» PROBLEM REQUIREMENTS: Would it be possible to output exactly, and only, the lines below from the one holding "At what coordinates should I click to accomplish: Open" to the last line, both included, with every picture left out?

"""

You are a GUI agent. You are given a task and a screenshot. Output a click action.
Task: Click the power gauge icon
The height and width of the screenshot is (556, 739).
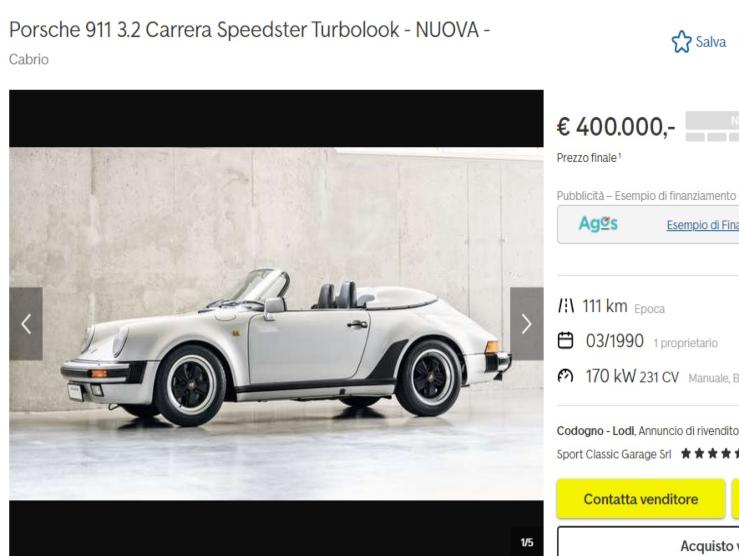(x=566, y=376)
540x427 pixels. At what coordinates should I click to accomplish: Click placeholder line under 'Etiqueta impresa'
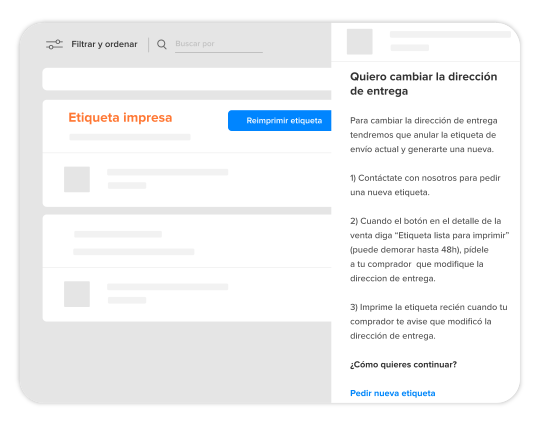(x=130, y=137)

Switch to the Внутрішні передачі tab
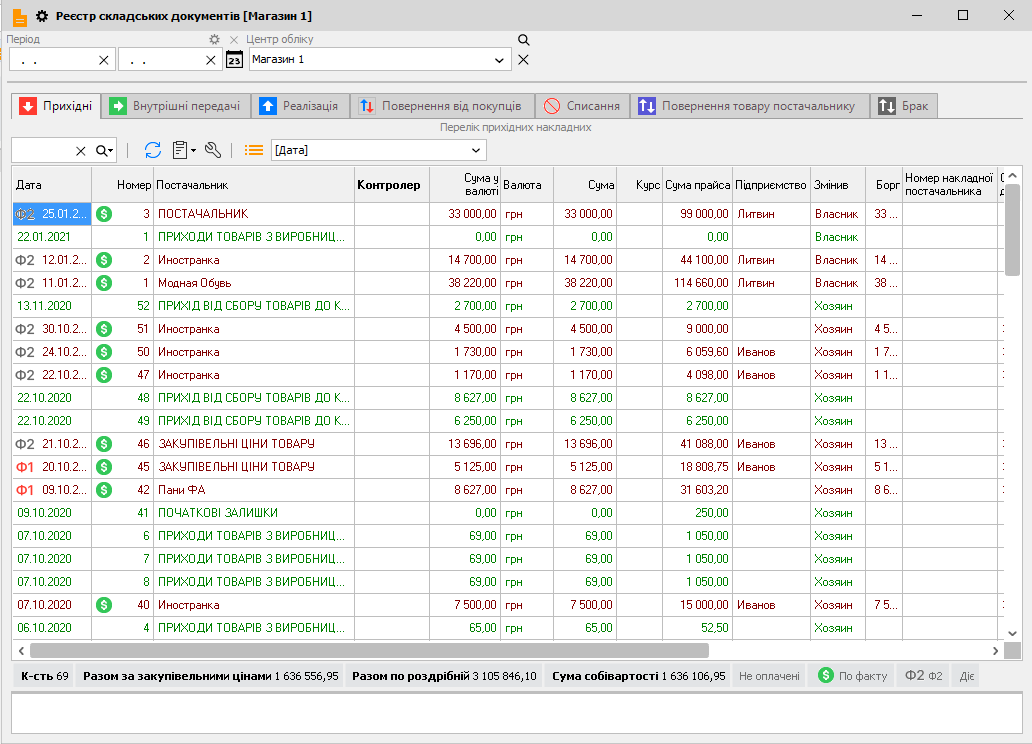tap(175, 106)
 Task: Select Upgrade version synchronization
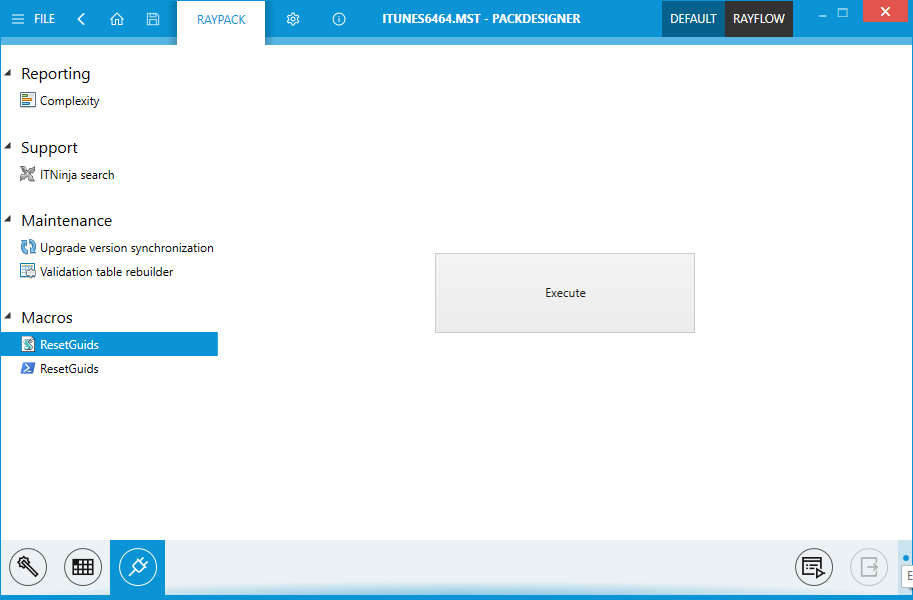(x=126, y=248)
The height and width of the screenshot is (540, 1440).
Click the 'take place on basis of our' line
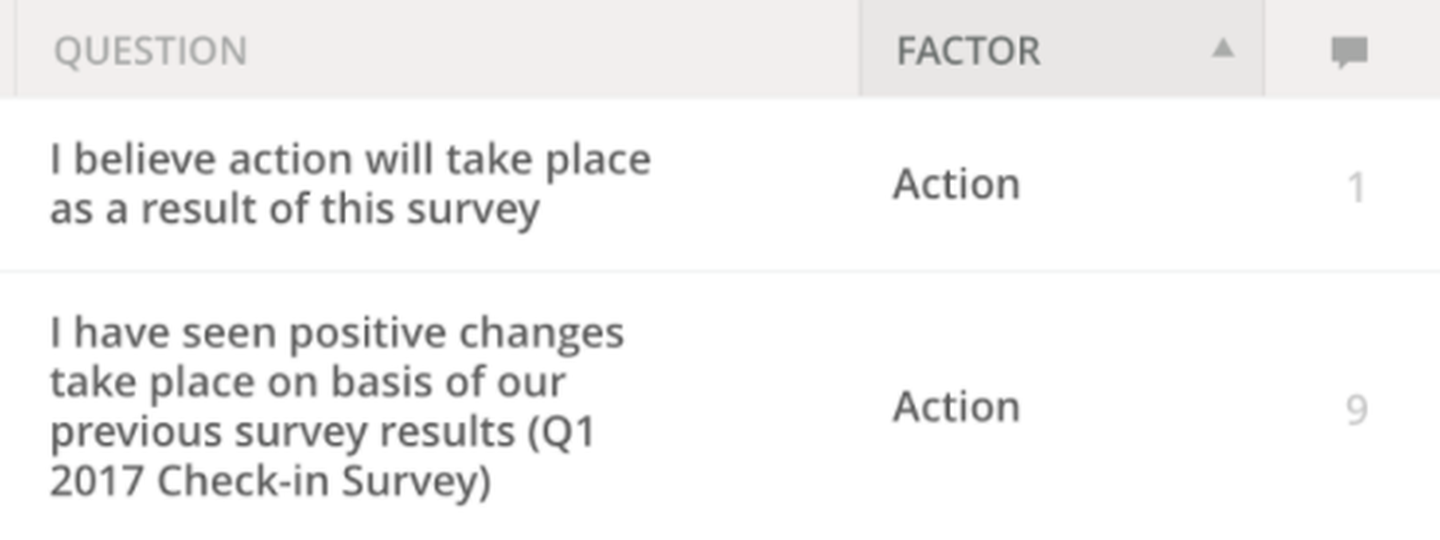coord(308,382)
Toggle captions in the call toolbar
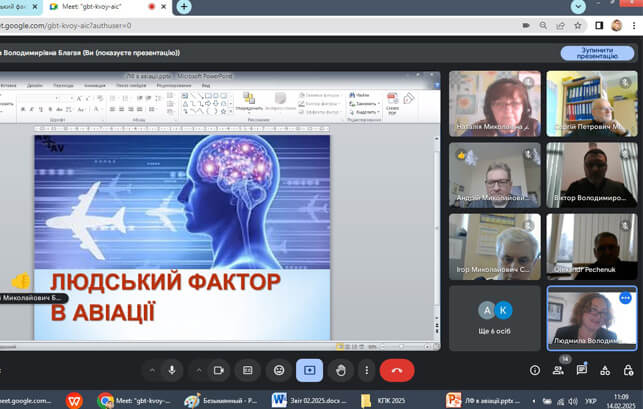The image size is (643, 409). point(248,369)
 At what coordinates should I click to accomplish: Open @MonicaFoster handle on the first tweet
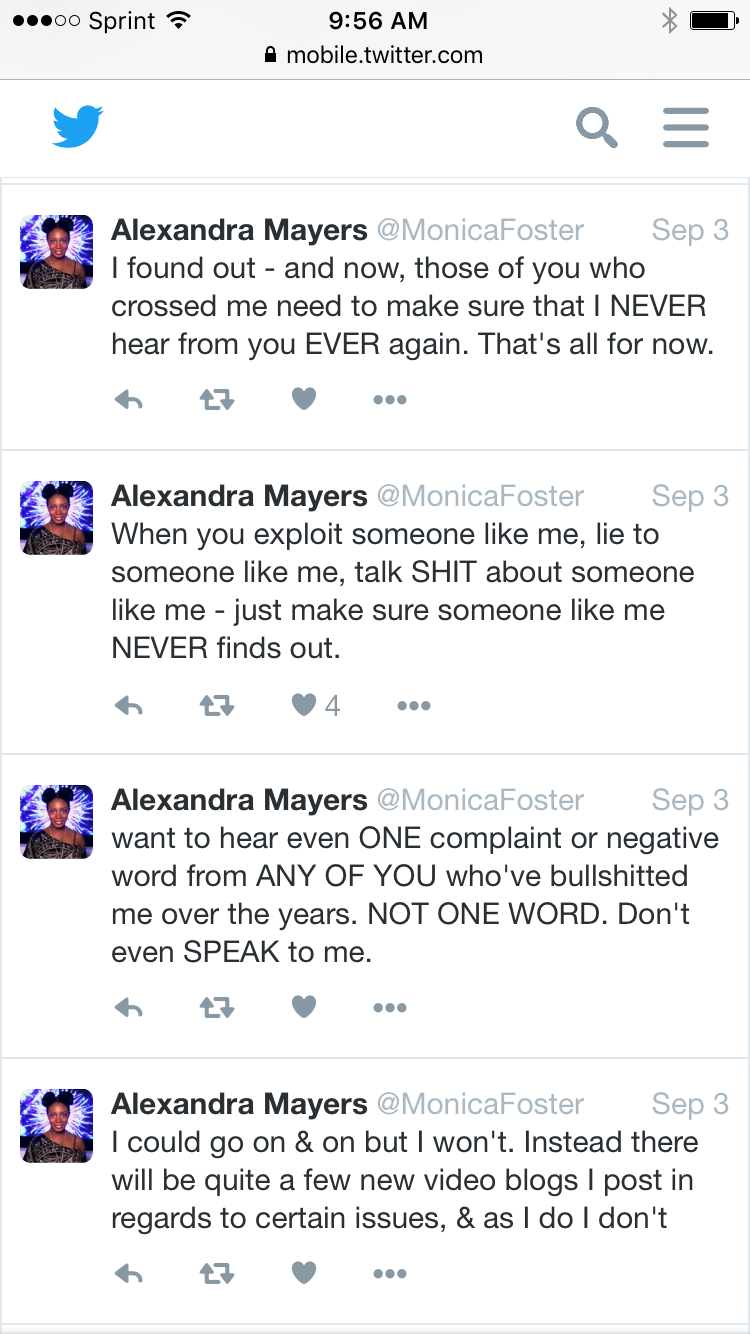(480, 231)
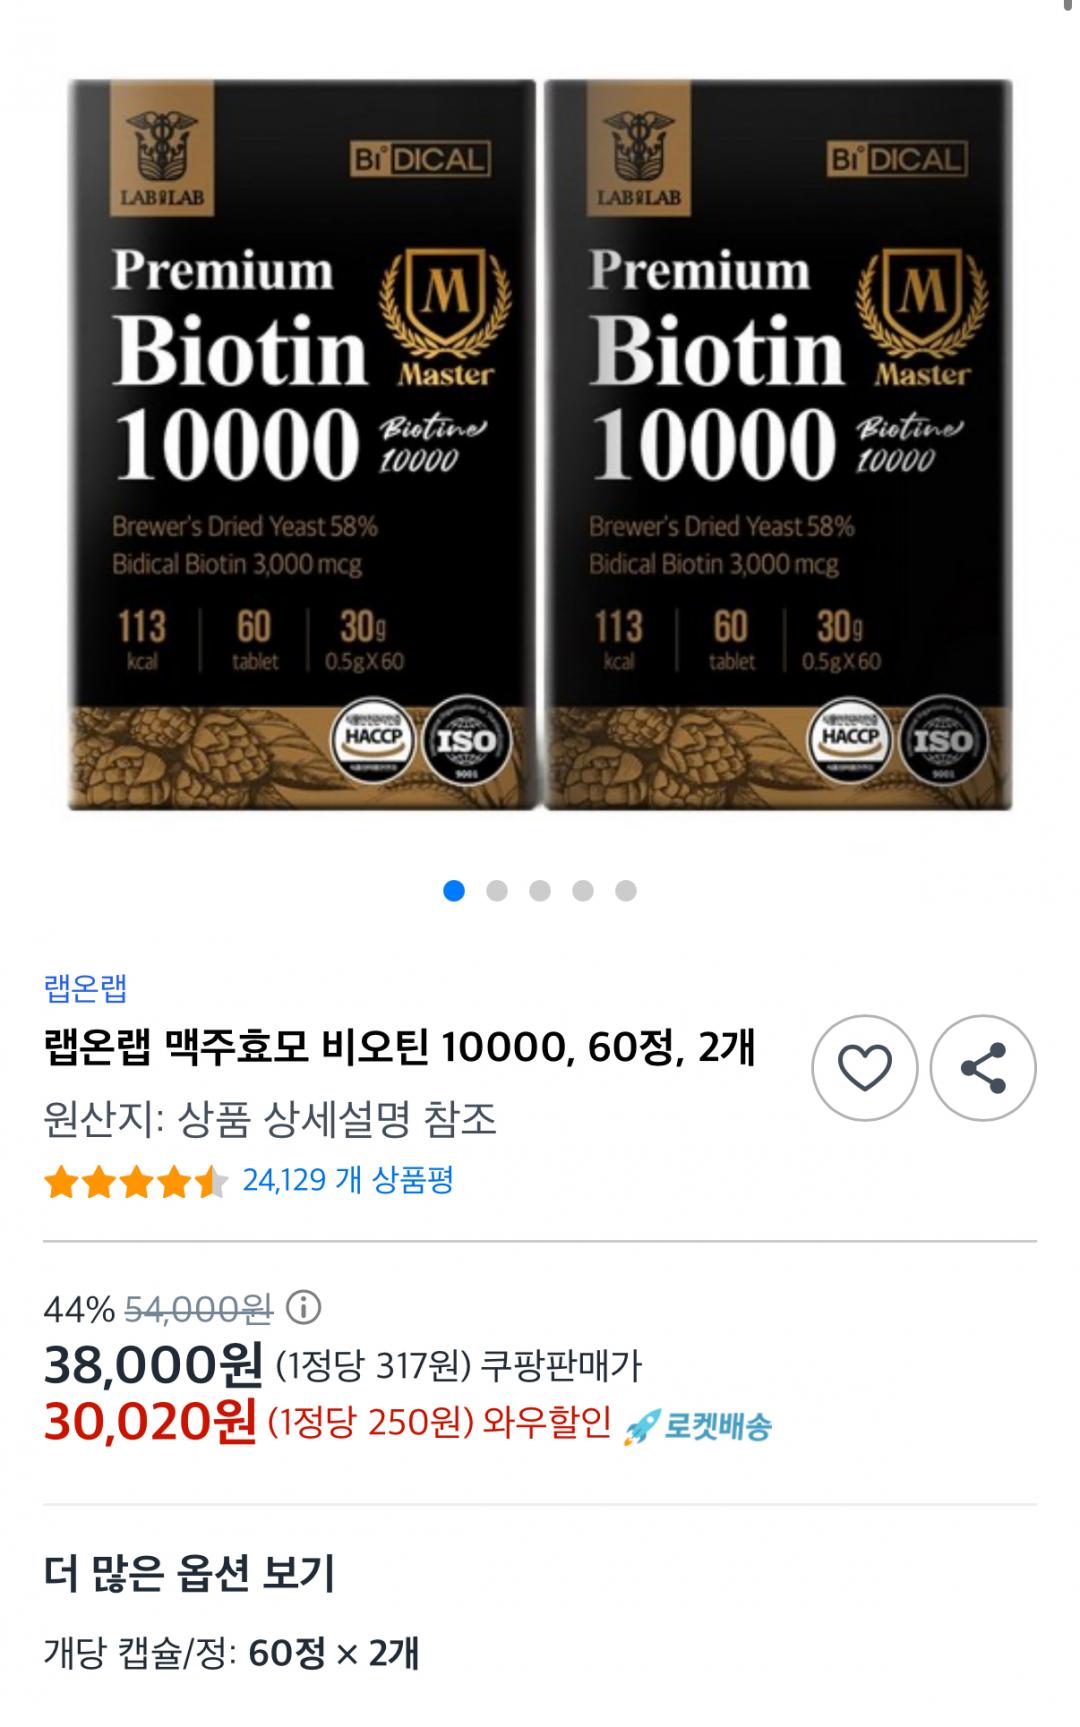Select the second image carousel dot
The width and height of the screenshot is (1080, 1727).
pyautogui.click(x=497, y=890)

"""

» SOLUTION TO THIS TASK:
 At what coordinates should I click to accomplish: Open @MonicaFoster handle on the first tweet
(480, 231)
Select the second image carousel dot
The width and height of the screenshot is (1080, 1727).
pyautogui.click(x=497, y=890)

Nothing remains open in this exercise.